The Iron Lady of international politics

The Soviets gave her the title of the Iron Lady in 1976 and her partnership with Reagan in opposing them probably helped contribute to the fall of the Iron Curtain in 1989 and the demise of communism, although it is usually argued that the regimes collapsed from within from their own contradictions. Throughout the 1980’s British defence spending was steadily raised, although there was concern at one point that nuclear war was getting uncomfortably close when Cruise missiles were deployed in earnest in the UK.

Mrs Thatcher built an excellent relationship with President Reagan, who followed similar economic policies, and her reputation in the US remained high after her departure from office. She was seen as a true defender of freedom and entrepreneurialism, which are strong US values.

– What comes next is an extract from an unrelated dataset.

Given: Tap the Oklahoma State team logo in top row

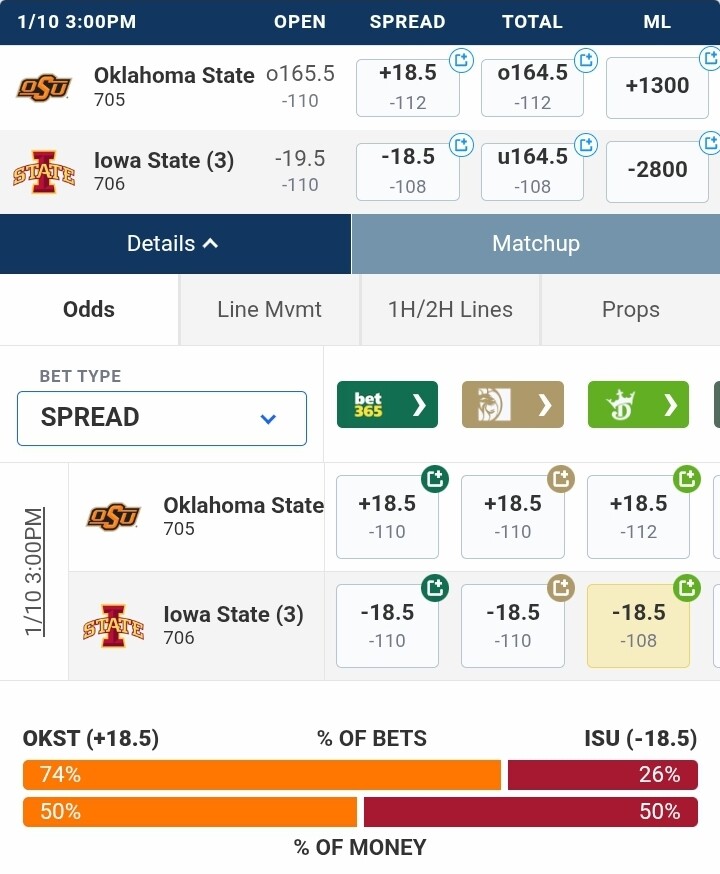Looking at the screenshot, I should tap(43, 88).

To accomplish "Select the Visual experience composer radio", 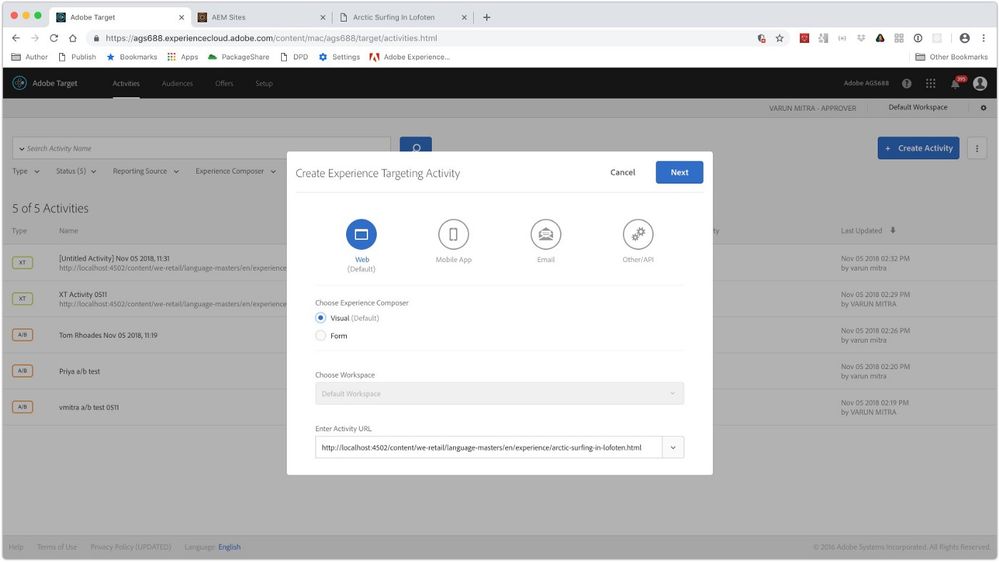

However, her relationship with her European colleagues was less easy and there were a number of bruising confrontations, as when she demanded “my money” back in the process of securing a UK rebate on contributions to EU funds. However, despite these moments, she was also a pragmastist, despite how she is presented as a Eurosceptic today. Although not happy with further European integration she was a strong supporter of The Single European Act which opened up the single market in goods, and she advocated bringing in the former Eastern block countries to EU membership.

People gained a healthy respect for this most determined of British Prime Ministers. In a way it would be hard not to argue that Mrs Thatcher did contribute to a raising of the UK’s profile in international affairs and certainly helped restore pride in the UK within the country.

The dropping of the pilot

It’s easy in retrospect to pick up the old political footballs of the era, as memory dies hard and people have a long memory of the conflicts of the period. For her opponents, she was bitterly disliked and by her supporters much admired. No doubt, as with Disraeli before her, a myth-making machine will get to work and she will be elevated above the status that longer-term history might give her, and she will become a political weapon in the hands of the Tory right.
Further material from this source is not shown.